At one point, there was the joke going around about whether Merceds yields was going to be in dies per wafer, or good wafers per die. Intel has still not divulged the die size, but its not too tough to try to compare it.
Take the Alpha, for instance. Alpha 21264B @ 833mhz, and has a die size ~115mm2, with 15.4 million transistors. Both the Merced and Alpha have the same amount of on-die cache (128Kb). But Merced has 25.4 million transistors. This means that there are ~10 million more transistors in hard logic, which should add quite a bit to the die size of the Merced.
21464B uses commodity 128-bit DDR SRAMs (which run at < 300mhz, for 8.5Gb/sec bandwidth)), rather than the much more expensive custom SRAMs Intel uses for the Merced (which run at 733 and 800Mhz, respective to the chips they are on).
I'm not trying to start a war, but to say that with iA-64 everything is streamlined and more efficient, and fast just doesn't seem to ring true, at least, not yet.
The Int performance of Alpha based systems is dramatically higher than the Merceds, even given similar on-die cache resources, similarly equipped functional units, and with the Alpha have only 32 architectual registers (while Merced has 128).
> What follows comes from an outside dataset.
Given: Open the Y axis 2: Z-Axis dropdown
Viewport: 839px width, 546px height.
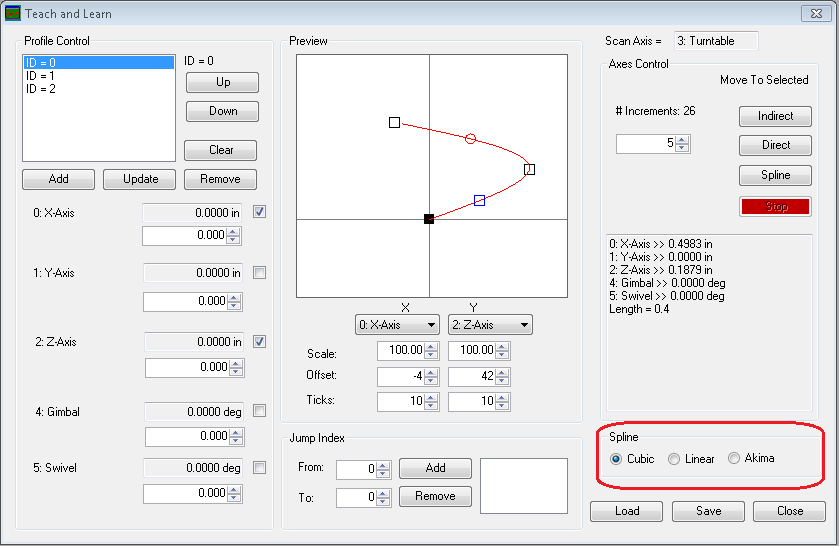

FP performance of the two chips is somewhat comparable, now that the "Spike" tool has been used in the submission of SPEC scores (Spike is somewhat similar to profiling, as far as I can gather, but real time, and an application, not disimilar to Dynamo....but if I'm wrong, someone please correct me). If all manufacturers took the time to use profiling, scores would certainly improve.
All I'm saying is that, right now, IA-64 is NOT efficient (for FP stuff, it is indeed fast). It takes far more die space, and uses more expensive parts for far less Int performnace, and somewhat equivalent FP (I didn't say the parts sold for less, as Merced chips are cheaper, but the costs of manufacturing Merceds is likely higher than Alpha parts. Intel can just amortize the R&D costs over more parts, so it's cheaper).
Given that IA-64 is basically a VLIW machine, and has no OoO, it appears (for now, at least) that the bells 'n whistles that IA-64 uses to make up for NOT being OoO don't do enough to bring it up to the performance afforded by preexisting technologies.
I'm not saying that IA-64 will be bad or inefficient in the future, but it is definetly inefficient now. Simply put, compared to the Merced, 21264B does more with a lot less.